§ Exercise requirements: Scan the entries below for the word "Given" and copy every line where it turns up.

Stored data:
##########

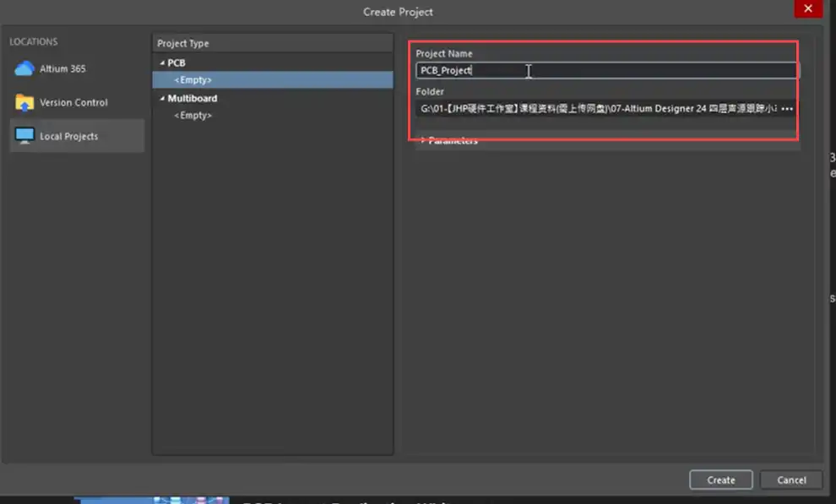Image resolution: width=836 pixels, height=504 pixels.
Task: Select <Empty> template under PCB
Action: coord(193,80)
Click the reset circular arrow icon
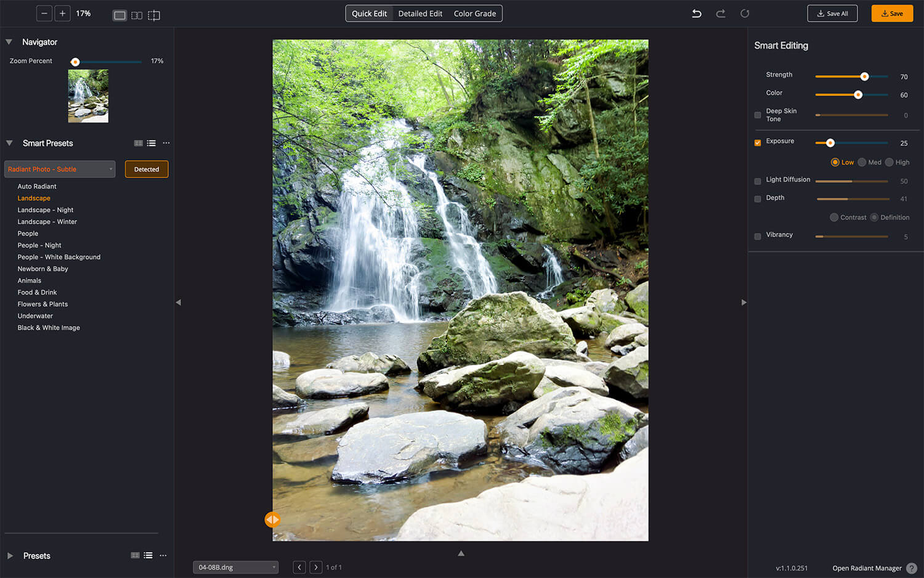Screen dimensions: 924x578 point(745,14)
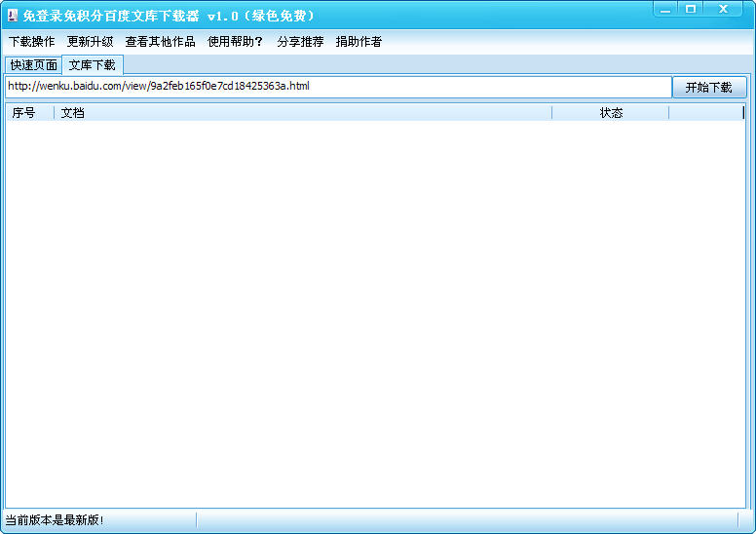Maximize the downloader window
The width and height of the screenshot is (756, 534).
coord(691,9)
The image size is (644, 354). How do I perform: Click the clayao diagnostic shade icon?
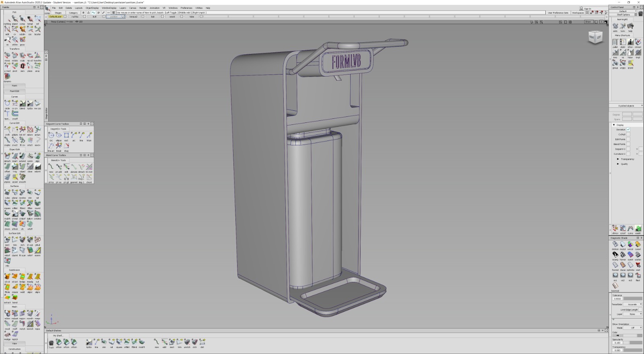tap(623, 265)
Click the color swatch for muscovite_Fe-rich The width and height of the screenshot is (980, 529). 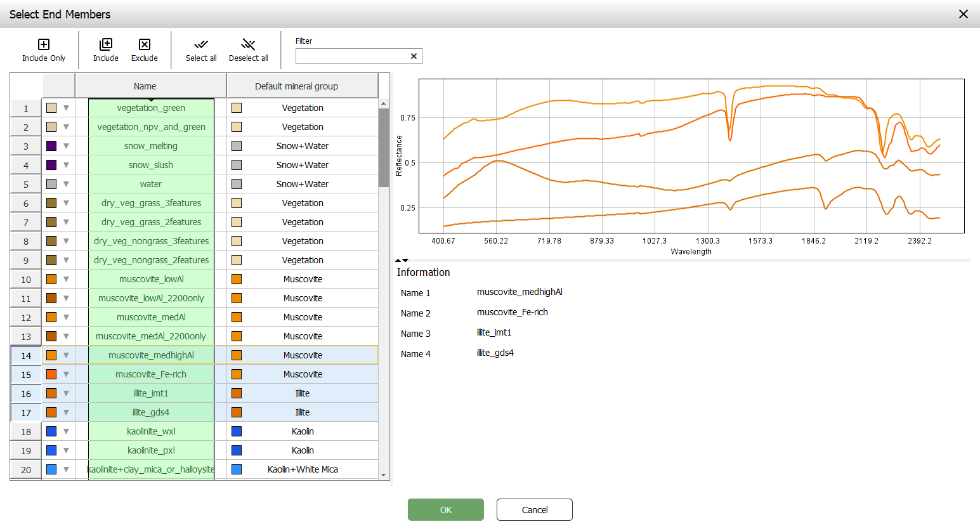click(51, 374)
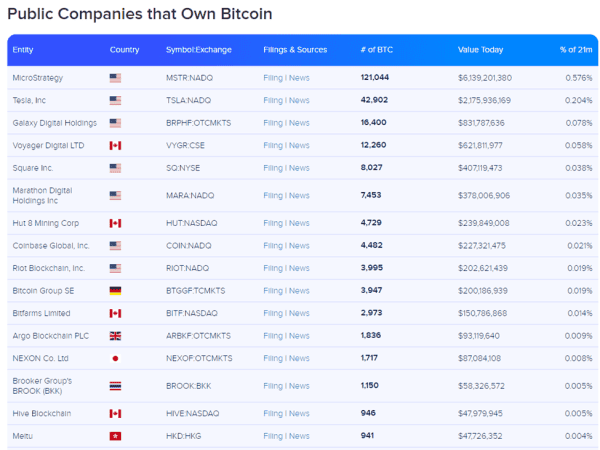Sort by the Value Today column header

point(480,50)
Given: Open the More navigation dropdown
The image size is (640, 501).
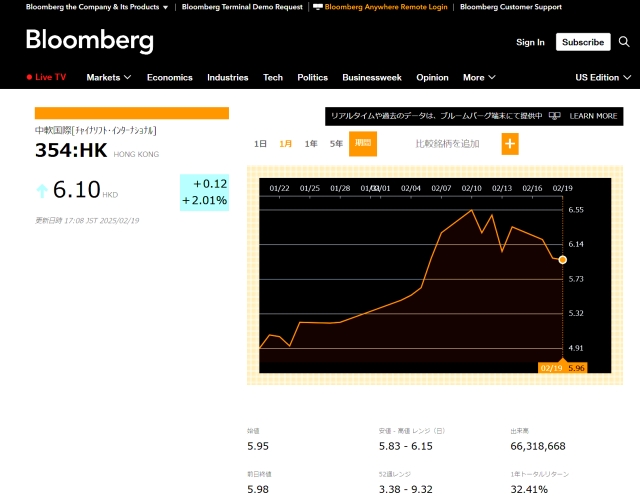Looking at the screenshot, I should (478, 77).
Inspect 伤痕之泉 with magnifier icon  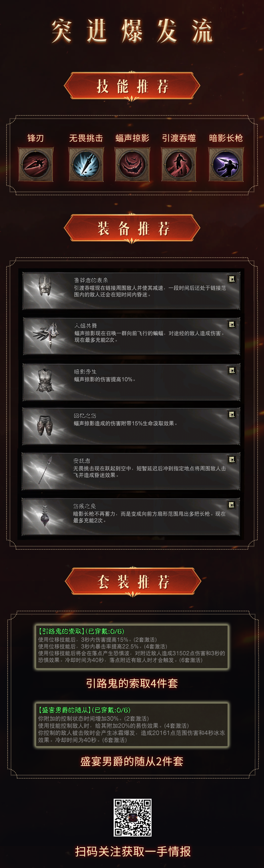pos(232,505)
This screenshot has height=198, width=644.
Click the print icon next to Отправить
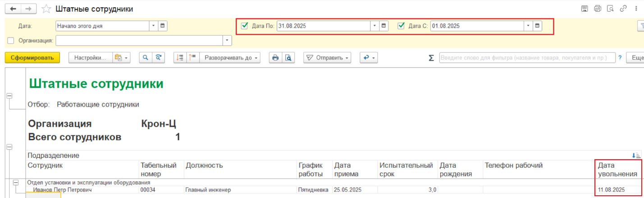click(x=275, y=58)
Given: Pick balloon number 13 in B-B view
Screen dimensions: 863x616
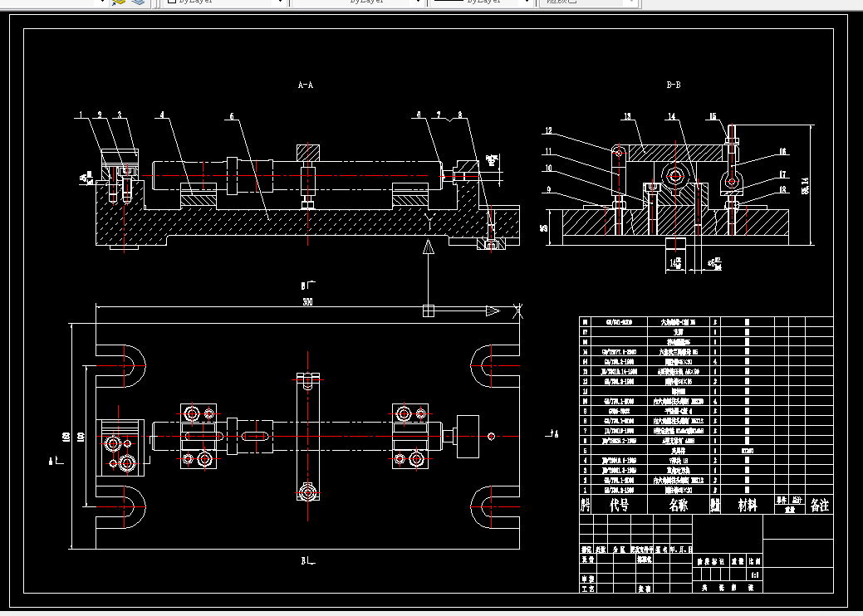Looking at the screenshot, I should coord(627,116).
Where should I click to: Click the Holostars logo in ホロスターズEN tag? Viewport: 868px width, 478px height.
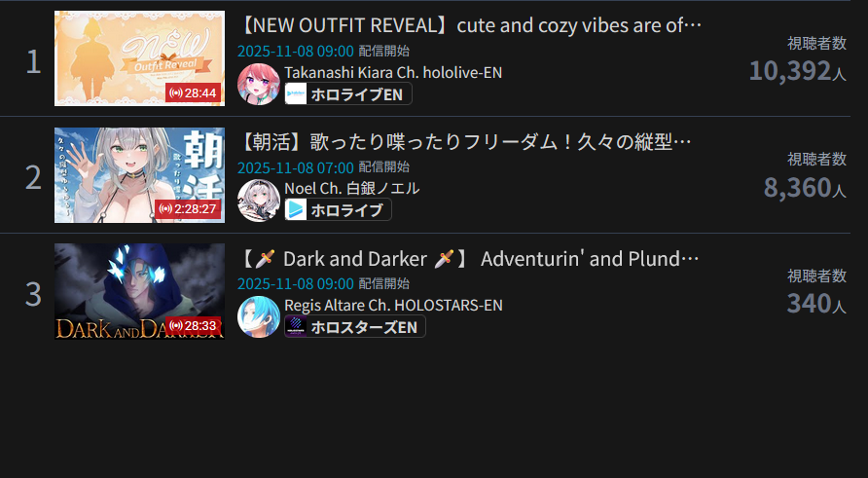pos(296,327)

##########

§ Result of this exercise:
Given: Open the More navigation dropdown
Given: Pick balloon number 13 in B-B view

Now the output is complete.